If you’re a classical music fan, check out what’s on at the impressive home of the Berlin Philharmonic (Berlin Philharmoniker). The building itself is fabulous with wonderful acoustics and worth touring even if you can’t see a concert there. We enjoyed an awe-inspiring performance of Stravinsky’s Rite of Spring performed by the Deutsches Symphonie-Orchester Berlin.

Exterior of the Berlin Philharmonic, a stunning venue for  concerts and performances in Europe
The Berlin Philharmoniker

Check out the concert calendar and buy tickets from the Berlin Philharmoniker website.

Cologne

While we usually book tickets well in advance, we’re always open to attending concerts on the spur of the moment. One such memorable concert was at the Kölner Philharmonie, a magnificent concert hall a stone’s throw from Cologne’s famous cathedral and in the same complex as the wonderful Ludwig Museum.

We had just finished visiting the Romano-Germanic-Museum (a must-see!) and were walking past the Kölner Philharmonie when we noticed a poster for the evening’s concert. The programme appealed to us and so we inquired at the box office about tickets. The very friendly, English-speaking attendant told us that tickets were available and at a price we considered incredibly reasonable, at least compared to what we were accustomed to paying in Vancouver.

Two hours later, we took our seats in one of the most dazzling modern concert halls I’d ever been in. Built in 1986, the Kölner Philharmonie is constructed like an amphitheatre and provides near-perfect acoustics. Even the size and padding of the seats have been selected to ensure constant acoustics regardless of whether the seat is occupied.

● **DATA EXTRACT**:
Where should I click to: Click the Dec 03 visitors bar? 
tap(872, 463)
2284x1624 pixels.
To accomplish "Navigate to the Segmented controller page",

● **CHALLENGE 1**:
From the excerpt about concert halls in Berlin and Cologne, write out the passage between "Exterior of the" and "Berlin Philharmoniker website.", inclusive.
● **CHALLENGE 2**:
Write what comes next in the excerpt about concert halls in Berlin and Cologne, picking up after its final sentence.

● **TASK RESULT 1**:
Exterior of the Berlin Philharmonic, a stunning venue for  concerts and performances in Europe
The Berlin Philharmoniker

Check out the concert calendar and buy tickets from the Berlin Philharmoniker website.

● **TASK RESULT 2**:
Check the Kölner Philharmonie website to see what’s on.

Leipzig

Marvelous Leipzig is a must-visit for classical music lovers, particularly if you adore (like I do!) the music of Johann Sebastian Bach. Read my post about our visit to the Bach Museum (I still swoon when I think of it!).

While in Leipzig, we attended a wonderful concert at the famed Gewandhaus where the young Clara Wieck (who became Clara Schumann and the inspiration for my second novel, A Woman of Note) debuted as a solo pianist in 1828. Many other famous musicians have played at Gewandhaus and for that reason I was curious to see a performance there.

Exterior of the Gewandhaus concert venue in Leipzig, Germany, a stunning venue for  concerts and performances in Europe
Gewandhaus concert hall in Leipzig, Germany

The ultra-modern Gewandhaus concert hall is nothing like the venue Clara played in, and is, in fact, the third concert hall to bear the name Gewandhaus, the first being built in 1781, the second in 1884 (designed by famed architect Martin Gropius), and the current hall in 1981.

We snagged tickets to a solo piano concert of music by Mozart and Chopin. What a treat, and, at less than $30CDN per ticket, probably the best value for a concert I’ve ever enjoyed. At the interval, we thought the concert was over. The pianist had played for so long that we couldn’t imagine he’d be able to perform any longer. As we prepared to leave, a local woman came up to us and told us in careful English that it was only the break and that we needed to stay for the second half. Gratefully, we returned to the concert hall to enjoy another ninety minutes of jaw-dropping music performed by the very hard-working pianist.

Check the Gewandhaus website to see what’s on.

Lisbon

When you’re visiting Lisbon, make time for a fado performance (or two). We favor the smaller clubs with intimate performances over the more touristy offerings.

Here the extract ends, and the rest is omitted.